The Kilombero Valley is a place of immense, fragile complexity. This vast floodplain, designated as a wetland of international importance, is the only home to the Kilombero weaver bird and a sanctuary where a tawny puku antelope might still be seen flicking its ears in the tall grass. Yet, the land is under heavy demand. As commercial sugarcane estates and smallholder rice farms expand, the soil grows tired and the water tables recede. Sister Eusebia and Sister Narisisa Kilenga recognized that if the valley were to survive, the relationship between the farmer and the forest had to change.
Through the SUSTAIN Eco initiative, these women have transformed church-owned land into demonstration plots. Here, the local community sees firsthand that conservation is not a luxury removed from daily survival, but the very foundation of it. By integrating trees into farming systems, they have shown how to keep the moisture in the ground and the nutrients in the silt, ensuring that the harvest does not vanish with the next season’s drought.

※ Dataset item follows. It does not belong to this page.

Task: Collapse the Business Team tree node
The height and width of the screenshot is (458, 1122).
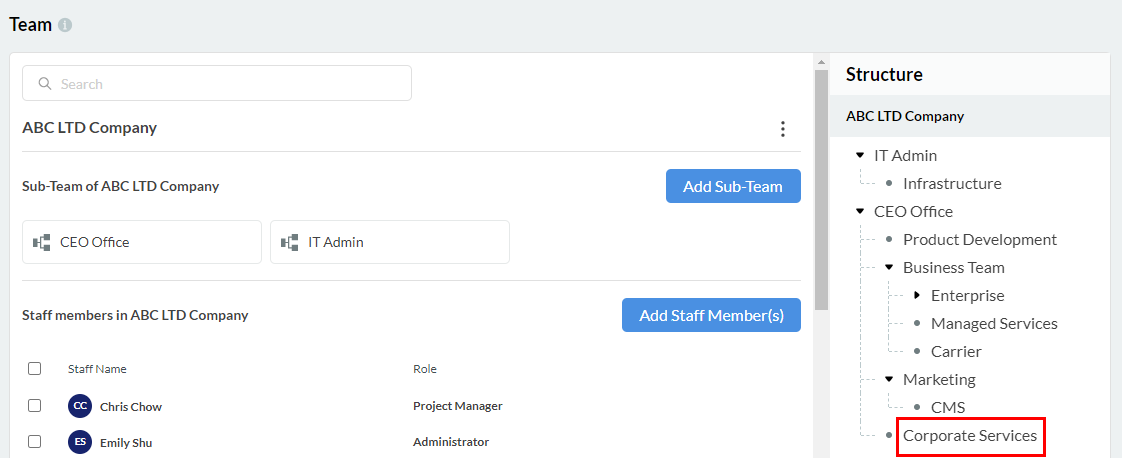Action: (889, 268)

The movement does not stop at the valley floor. Further north, in Kenya’s Taita Taveta County, the same impulse to protect the landscape has taken root in a younger generation. Josephine Kililo, a student in her ninth year of school, has spent her afternoons nurturing seedlings near the borders of the Tsavo National Parks. In a region where elephants often wander into farms and wood is frequently cut for charcoal, the act of planting a tree is a quiet declaration of stability.
During a recent gathering, Josephine joined 600 other students and teachers to put those seedlings into the earth. It is a shared labor that mirrors the work of the Sisters in Tanzania. Whether it is a nun in her garden or a student in the wildlife club, these individuals are acting on a single, precise understanding: the health of the forest and the dignity of the person are inseparable.